A Reserva Natural do Suriname Central também aparece na Lista de Patrimônio Mundial. Ela é
formada por uma ampla área de floresta tropical primária, distribuída em 1,6 milhões de hectares,
representando uma das maiores áreas das terras altas do Escudo Guianês (UNESCO, 1992‑2011).
Bem
preservada por não ser habitada, ela abriga cerca de 300 espécies de aves conhecidas e 6 mil variedades
de plantas vasculares sui generis, que nascem nas florestas de montanha, nos alagados e no cerrado.
Na bacia do rio Coppename, protegida por essa reserva, ainda são encontrados exemplares de ariranha
(Pteronura brasiliensis), animal que atualmente figura entre as espécies ameaçadas de extinção do
planeta (UNESCO, 1992‑2011).
Nesta discussão sobre medidas de proteção internacional aos bens naturais, o Complexo de Preser‑vação
da Amazônia Central, o Parque Nacional Canaima e a Reserva Natural do Suriname Central
foram incluídos na Lista do Patrimônio Mundial segundo as Orientações Técnicas para Aplicação
da Convenção do Patrimônio Mundial (UNESCO, 2010). Essa inclusão efetivou‑se
pelos critérios de
valor de excepcionalidade, que, em uma perspectiva comparada, são mais ou menos comuns a essas
áreas naturais. Nesta direção, o Complexo de Preservação da Amazônia Central e a Reserva Natural
do Suriname Central foram avaliados pelo Comitê do Patrimônio Mundial da UNESCO como espaços
naturais “[...] excepcionalmente representativos de processos ecológicos e biológicos [...]” que sustentam
ecossistemas terrestres, aquáticos, costeiros e marinhos habitados por espécies ameaçadas de extinção,
tornando‑os
de interesse para a Ciência e para ações de preservação (UNESCO, 2010: 28). Por sua vez,
o Parque Nacional Canaima não só satisfaz a esses critérios como tem a excepcionalidade dada pela
“beleza natural e estética” e pelo caráter de testemunho da formação geológica da Terra (UNESCO, 2010:
28). Em seu conjunto, tais iniciativas em áreas isoladas do Escudo Guianês no Brasil, na Venezuela e
no Suriname junto à UNESCO são reveladoras do valor patrimonial excepcional desse revelo, o que se
dá notadamente pela diversidade biológica que abriga.

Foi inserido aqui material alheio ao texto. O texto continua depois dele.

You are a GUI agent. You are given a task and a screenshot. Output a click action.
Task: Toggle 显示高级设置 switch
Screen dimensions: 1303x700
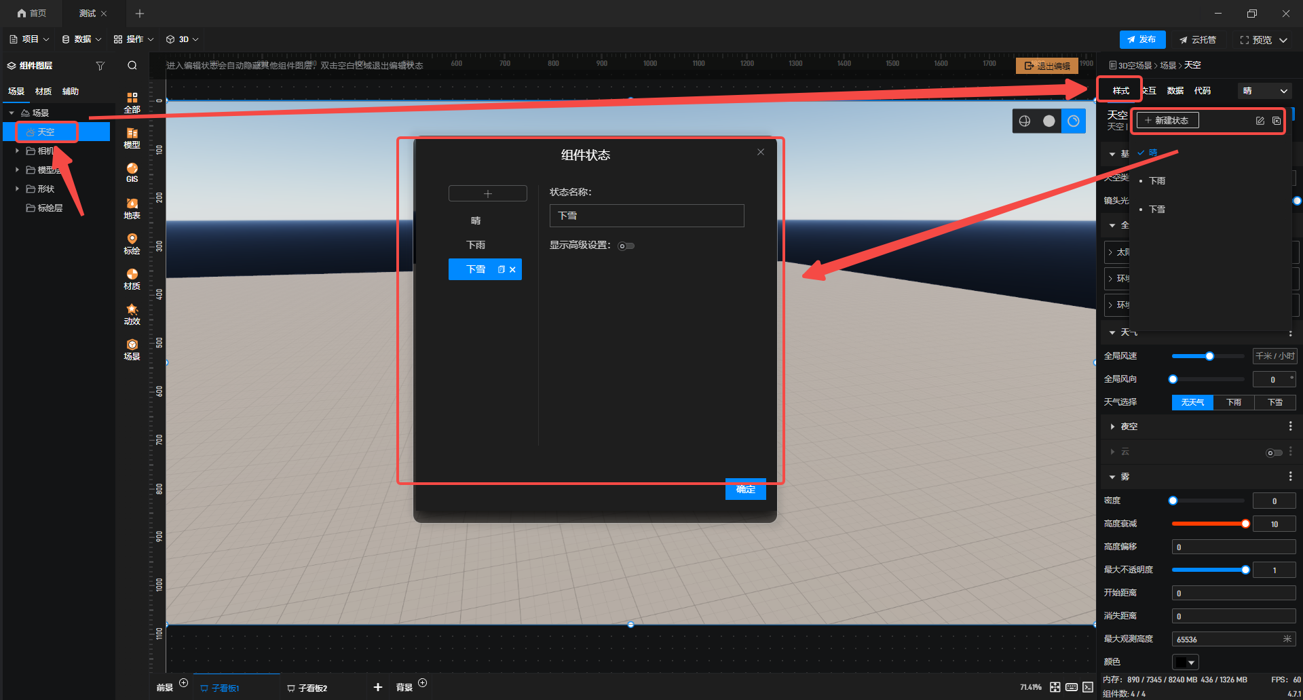(x=626, y=246)
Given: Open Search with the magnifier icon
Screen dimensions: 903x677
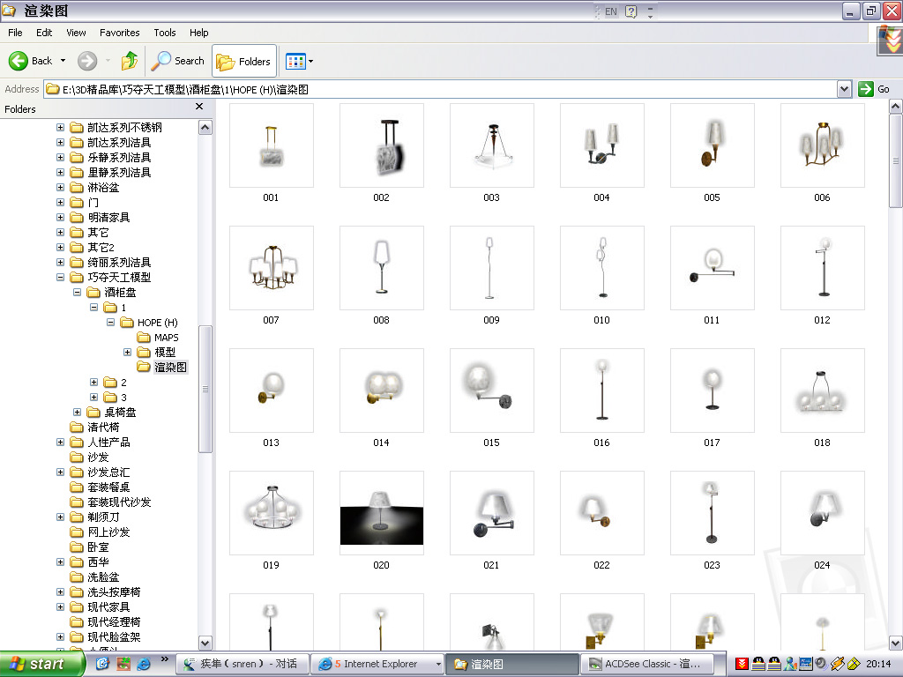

Entretanto, diferente do que se tem no Brasil, na Venezuela e no Suriname, as partes do Escudo
Guianês encontradas na jurisdição guianesa, guianesa francesa e colombiana ainda não foram objeto de
estratégias internacionais de proteção, em que pese a existência de espécies da flora e da fauna desses
países e departamento ultramarino em situação de vulnerabilidade ou de ameaça de extinção. É neste
ponto que se defende a ampliação do processo de patrimonialização nesse relevo, a fim de permitir não
só a continuidade dos recursos florestais, hídricos, faunísticos e florísticos, com também das populações
indígenas e tradicionais que dependem deles em sua reprodução material e cultural. Assim, ao se pensar
em um processo direcionado pelos Estados para a inclusão de novas áreas de proteção do Escudo Guianês
na Lista do Patrimônio Mundial da UNESCO, entendemos que este pode se dar a partir daqueles bens
caracterizados como transfronteiriços (UNESCO, 2010), uma vez que eles se expandem e envolvem
territórios de países com fronteiras comuns.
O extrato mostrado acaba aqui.